Instructions to follow: Your copy of the data should match it exactly, leaving out only the pictures.

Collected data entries
= = = = = = =
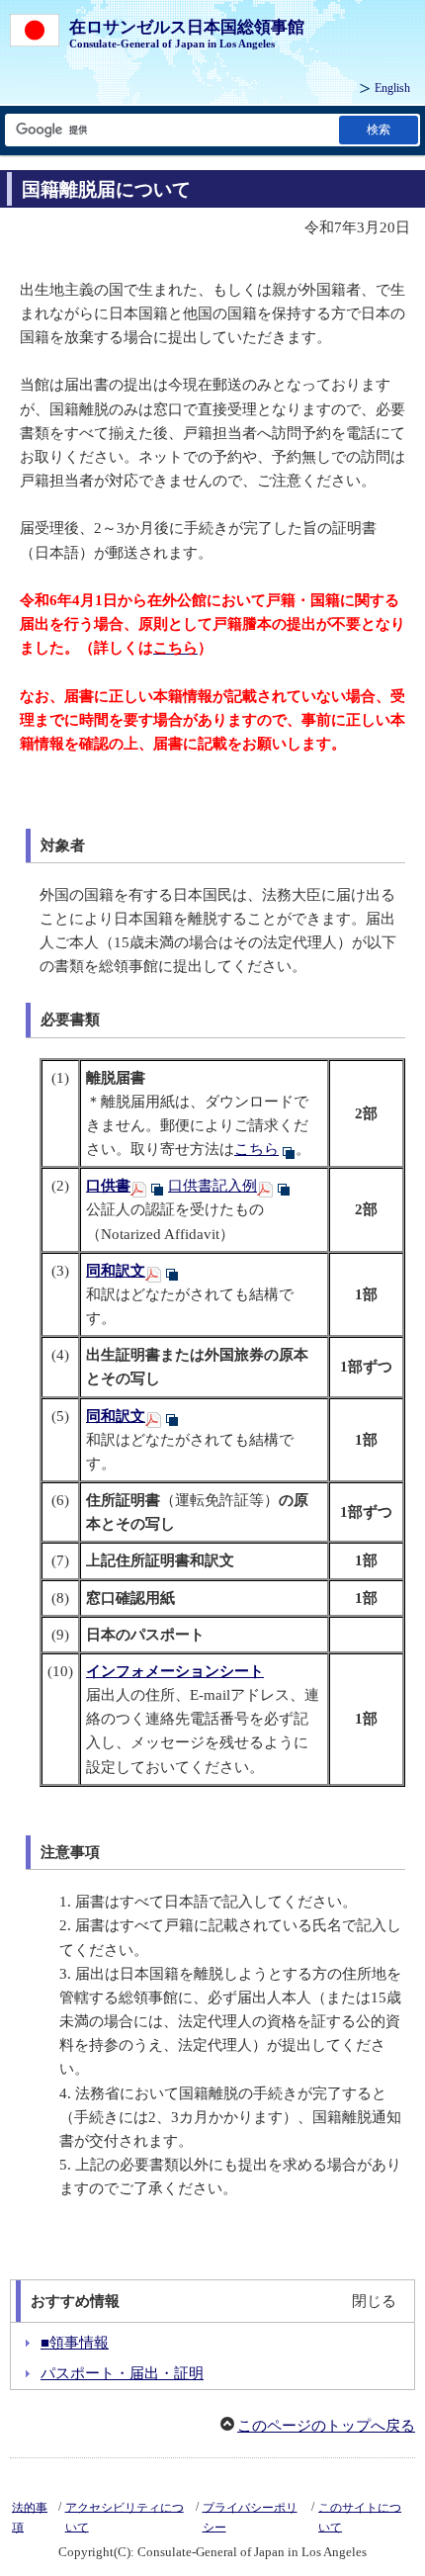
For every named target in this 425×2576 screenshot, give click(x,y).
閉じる (374, 2301)
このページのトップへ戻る (326, 2426)
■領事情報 (75, 2343)
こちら (256, 1149)
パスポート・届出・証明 (122, 2373)
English (392, 88)
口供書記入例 (212, 1186)
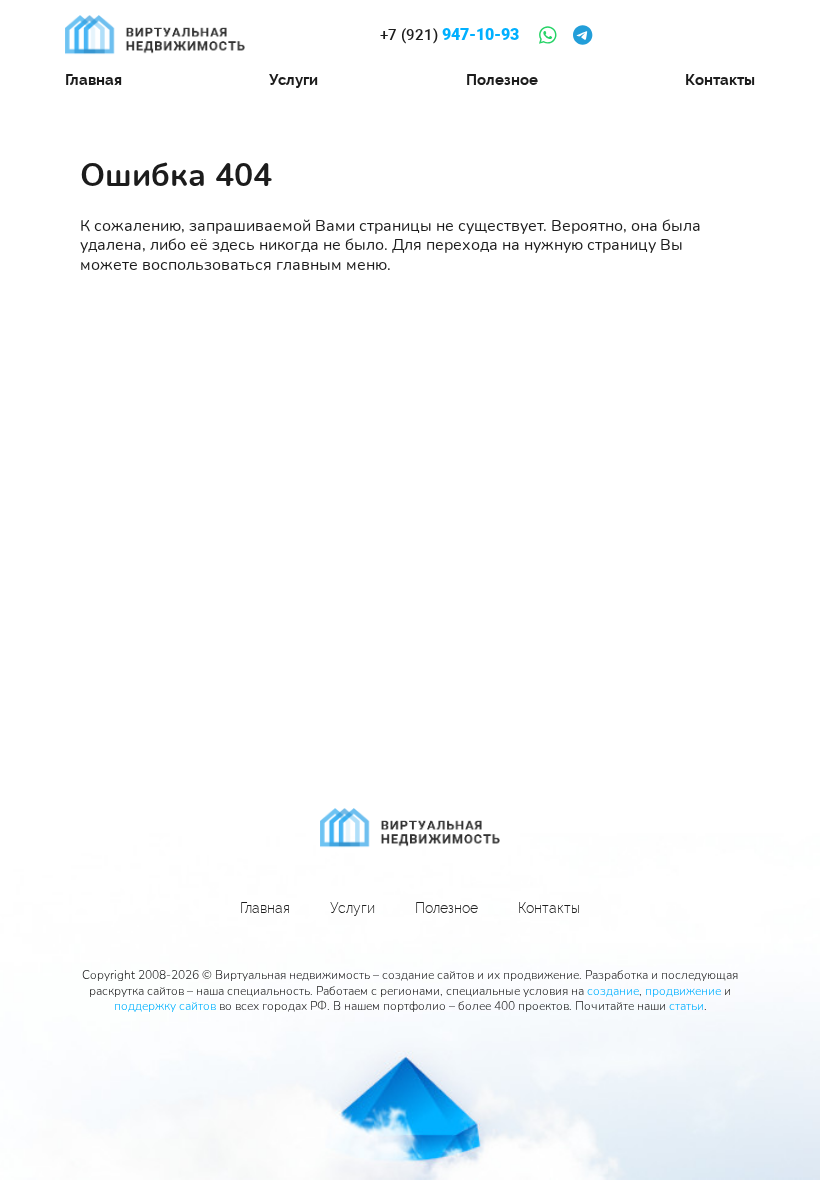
= = = = = = =
Final answer:
For every named target in this 425×2576 screenshot, give click(x,y).
閉じる (374, 2301)
このページのトップへ戻る (326, 2426)
■領事情報 (75, 2343)
こちら (256, 1149)
パスポート・届出・証明 (122, 2373)
English (392, 88)
口供書記入例 (212, 1186)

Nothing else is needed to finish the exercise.